We have heard and read of individuals of the past administration found allegedly enriching themselves corruptly. But we have not seen anybody convicted for the infractions allegedly committed. We have also read of monies recovered from them, huge enough to fund public works for the benefit of Nigerians. But we have not been told nor given an inkling how the monies so recovered had been deployed. But what is even more significantly revealing is that the Buhari administration has shown conversely little or no zeal at all in pursuit of elements within his administration or those friendly to it who have clearly been identified as being corrupt. Indeed in one or two of such instances, President Buhari himself had bizarrely come out to publicly defend such persons even when even anti-corruption agencies under him had found them culpable.

The war on Boko Haram insurgency was supposed to be the low hanging fruit in the Buhari change agenda. Again this was not a far-fetched expectation of him as a retired general and former commander of the army division covering the Northeast area where the Boko Haram insurgency has been raging.

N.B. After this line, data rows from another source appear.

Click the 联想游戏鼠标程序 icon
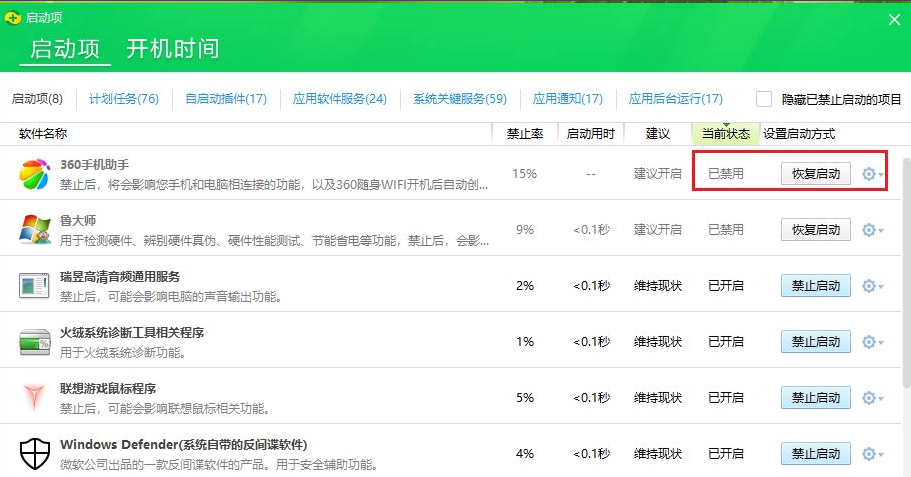Screen dimensions: 911x477 coord(35,398)
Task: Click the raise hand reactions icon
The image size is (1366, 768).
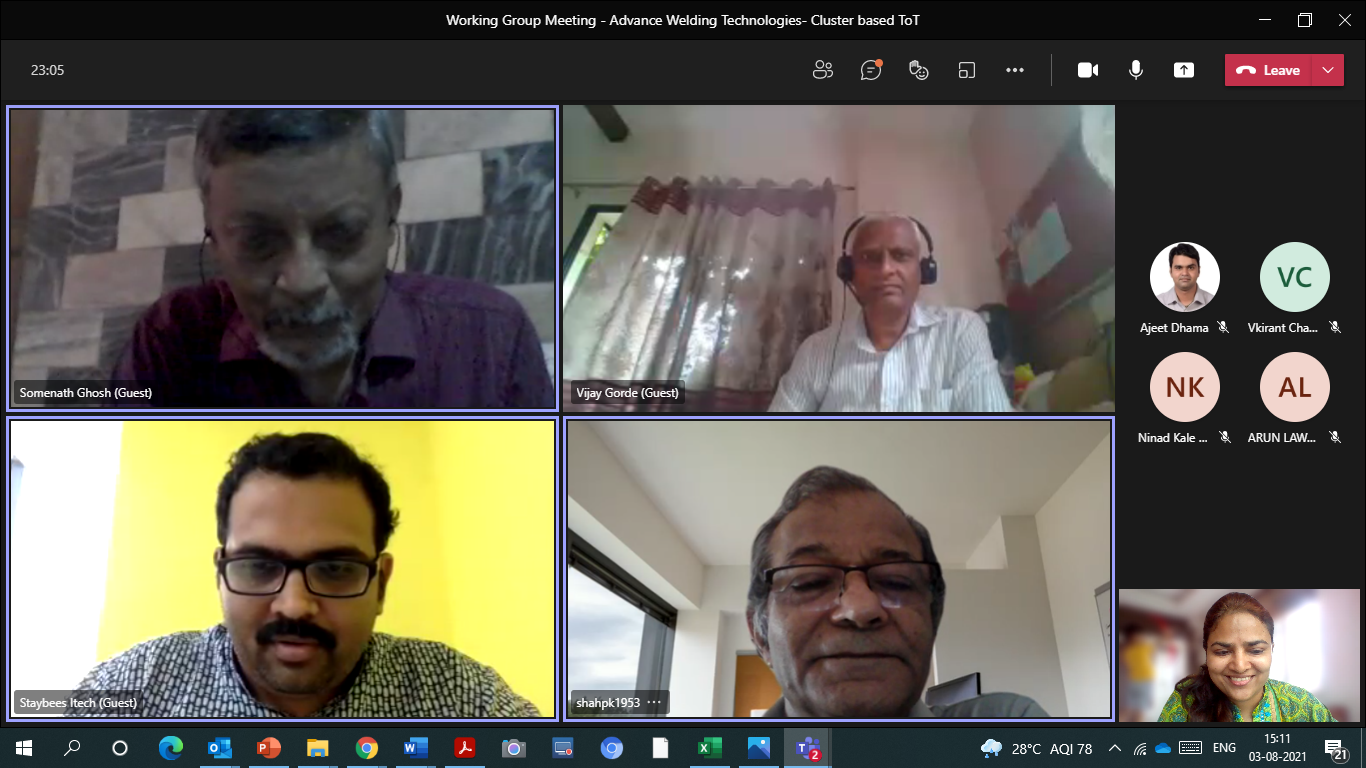Action: 918,70
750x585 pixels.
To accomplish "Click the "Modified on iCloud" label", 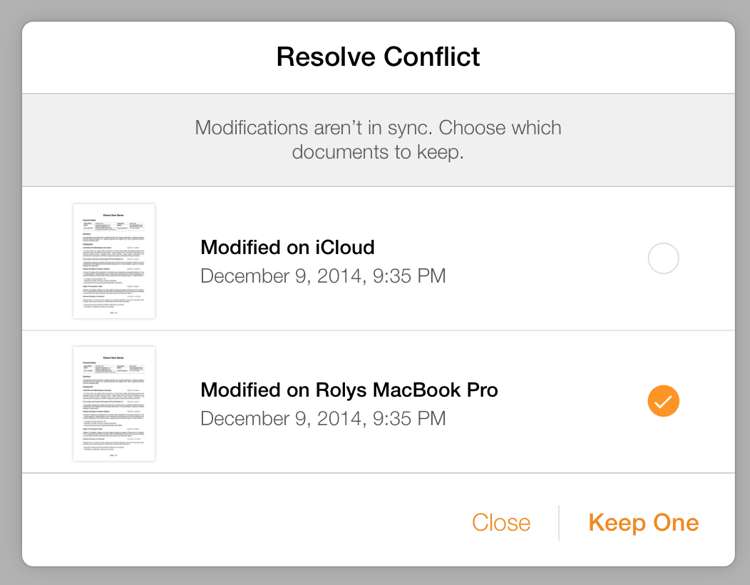I will click(x=287, y=248).
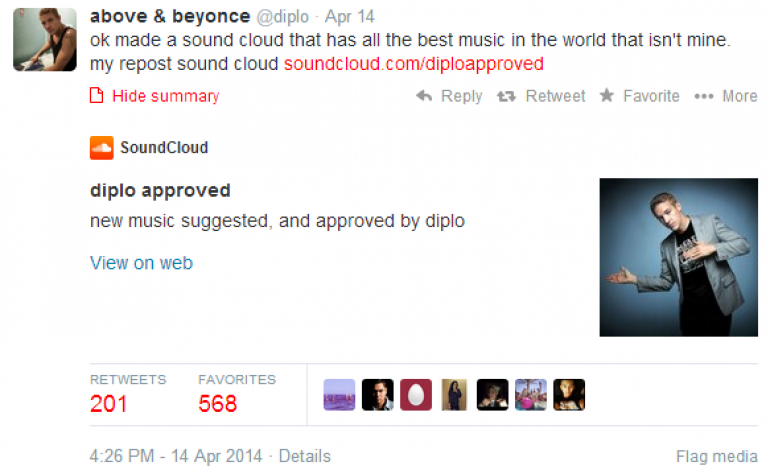Screen dimensions: 770x470
Task: Open the soundcloud.com/diploapproved link
Action: (413, 64)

Admittedly in the three years of the Buhari administration, there has been remarkable improvement in restoring normalcy to the area. But while the administration claims that the insurgency has been “technically defeated”, as if to put a lie to this, there has been an escalation in asymmetrical actions like suicide bombings, guerrilla engagements and worst of all kidnappings as happened in Dapchi, Yobe State where over a hundred young girls were abducted in a secondary school. This proves that while indeed the Boko Haram insurgency may have suffered serious setbacks and degradation, its command and control capabilities are still intact.  And meanwhile, the Boko Haram scourge has been joined by the incidence of kidnappings happening all over the country and the potentially more politically and socially combustible herders/farmers clash taking place in virtually all the states leaving a trail of death and destruction.

This administration’s posture towards the resurgent security issues in the country has been hardly encouraging.  While a shocked nation was still coming to grasps with the tragedy of the kidnap of over 100 girls in Dapchi, Yobe State, the President thought it more urgent to lead a delegation of the administrations officials to a wedding reception in Kano. On another occasion on a visit to Taraba State, made after a howl of public protests at his seeming indifference to killings that took place there, the President could only think to make what amounted to intemperate and insensitive remark he made on the comparative number of victims in the herders/farmers crises in the state. Similarly, while on a visit to Benue state his incredible statement that he was not to know that the Inspector General of Police had flouted his directive on relocating to Benue to tackle the herders/farmers clash in that state, had Nigerians baffled at what manner of Commander-in-chief we have.

What is going on? Should Nigerians then resign themselves to living with Boko Haram and other security threats as virtual reality of their existence now that their President who is the chief security officer in the entire country has indicated indifference by his own statements and actions to the security threats daily confronting his compatriots? What is the point then in Nigerians continuing to repose confidence and expectation in the President in this area, which by his training and experience was supposed to be his comfort zone?